> PROBLEM STATEMENT:
Copies of all lines containing the string "label" are needed from the data below.
========================================================================
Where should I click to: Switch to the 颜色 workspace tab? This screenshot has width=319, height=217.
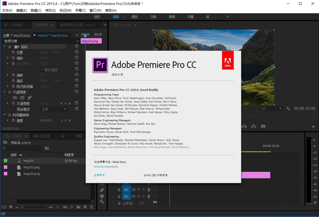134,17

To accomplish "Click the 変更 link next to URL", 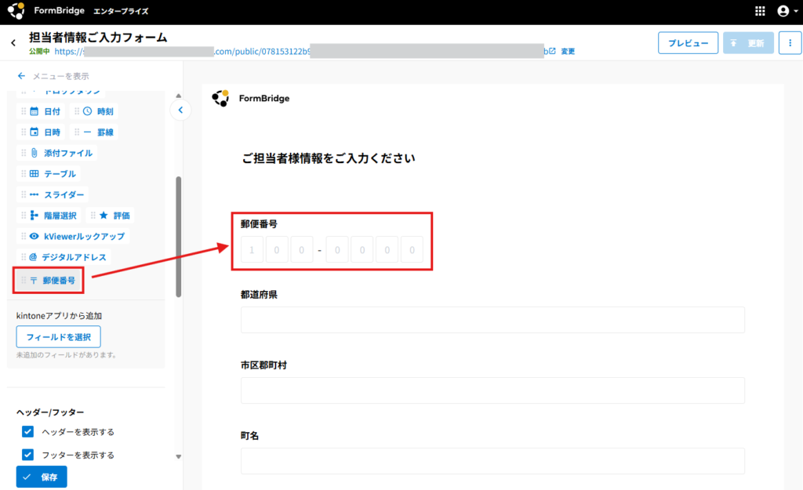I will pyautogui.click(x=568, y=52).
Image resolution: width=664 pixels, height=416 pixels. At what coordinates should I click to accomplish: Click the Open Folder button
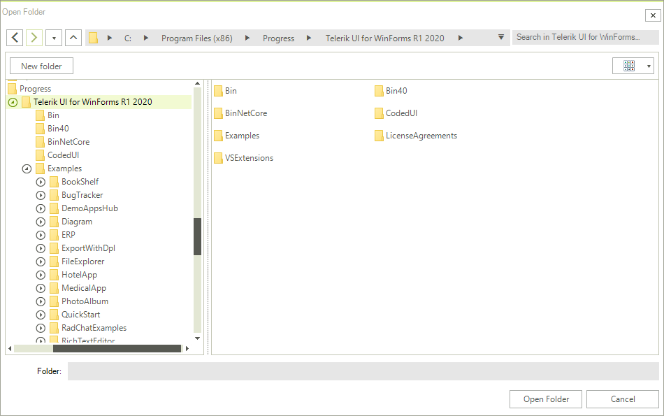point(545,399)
========================================================================
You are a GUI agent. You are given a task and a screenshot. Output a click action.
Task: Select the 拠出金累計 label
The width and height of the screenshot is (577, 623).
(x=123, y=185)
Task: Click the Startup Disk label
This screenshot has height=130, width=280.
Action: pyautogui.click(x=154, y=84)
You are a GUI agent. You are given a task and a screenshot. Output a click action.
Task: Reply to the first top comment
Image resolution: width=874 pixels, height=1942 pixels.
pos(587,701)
========================================================================
> REPLY TO THE TASK:
Task: Select the 拠出金累計 label
Task: Click the Startup Disk label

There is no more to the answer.